* 提示文 *
断「コロナ関連ニュース」のすゝめ?

2020年初頭から始まった新型コロナウイルスの感染拡大に伴う状況、いわゆる「コロナ禍」が開始して1年が経とうとしています。

現在においても、新型コロナウイルスの感染拡大状況に関して日々さまざまなニュースが報道され、新規感染者発生数や有名人の感染など注目を集めるニュースが沢山流れています。

インターネット普及以前はニュースは主に新聞とテレビから入手するものであり、朝の食事の前後、夕食後の家族の団欒時にニュースに触れることが多く、それ以外の時間帯は、おやつ時のワイドショーや人からの噂話などにニュース源が限定されていたと思います。

* 演習データ *

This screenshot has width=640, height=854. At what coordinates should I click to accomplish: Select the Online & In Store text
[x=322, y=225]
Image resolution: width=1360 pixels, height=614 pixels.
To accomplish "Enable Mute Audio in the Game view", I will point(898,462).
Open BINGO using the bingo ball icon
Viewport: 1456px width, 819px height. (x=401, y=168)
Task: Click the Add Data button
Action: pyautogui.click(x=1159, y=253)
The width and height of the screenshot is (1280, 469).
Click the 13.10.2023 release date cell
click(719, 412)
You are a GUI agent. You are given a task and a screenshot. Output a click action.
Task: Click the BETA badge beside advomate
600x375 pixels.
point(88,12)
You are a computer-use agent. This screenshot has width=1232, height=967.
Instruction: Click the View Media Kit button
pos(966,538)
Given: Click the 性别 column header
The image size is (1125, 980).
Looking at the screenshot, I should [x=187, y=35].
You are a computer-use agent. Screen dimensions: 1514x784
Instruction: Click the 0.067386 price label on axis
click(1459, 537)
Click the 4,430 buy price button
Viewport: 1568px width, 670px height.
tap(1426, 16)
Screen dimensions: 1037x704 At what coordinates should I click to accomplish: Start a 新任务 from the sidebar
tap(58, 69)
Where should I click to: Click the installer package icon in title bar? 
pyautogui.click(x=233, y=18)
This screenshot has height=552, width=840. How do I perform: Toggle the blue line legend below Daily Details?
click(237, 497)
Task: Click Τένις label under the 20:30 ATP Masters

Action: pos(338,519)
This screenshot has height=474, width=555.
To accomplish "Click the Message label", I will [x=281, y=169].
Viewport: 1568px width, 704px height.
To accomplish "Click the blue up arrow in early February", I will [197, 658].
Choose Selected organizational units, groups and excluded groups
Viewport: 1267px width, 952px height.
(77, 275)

* 課題 A *
提示文によると、インターネット普及以前、ニュースは主に何から入手するものでしたか。
* 課題 B *
提示文の「現在においても、新型コロナウ」から「が限定されていたと思います。」までの部分を、そのまま書き写しなさい。
* 課題 C *
提示文の内容を二文で要約しなさい。

* 解答 A *
新聞とテレビです。

* 解答 B *
現在においても、新型コロナウイルスの感染拡大状況に関して日々さまざまなニュースが報道され、新規感染者発生数や有名人の感染など注目を集めるニュースが沢山流れています。

インターネット普及以前はニュースは主に新聞とテレビから入手するものであり、朝の食事の前後、夕食後の家族の団欒時にニュースに触れることが多く、それ以外の時間帯は、おやつ時のワイドショーや人からの噂話などにニュース源が限定されていたと思います。

* 解答 C *
コロナ禍が始まって1年が経とうとする現在も、新型コロナウイルスの感染拡大状況について、新規感染者発生数や有名人の感染など注目を集めるニュースが日々報道されている。インターネット普及以前はニュースを主に新聞とテレビから入手しており、ニュースに触れる時間帯やニュース源は限られていたと筆者は考えている。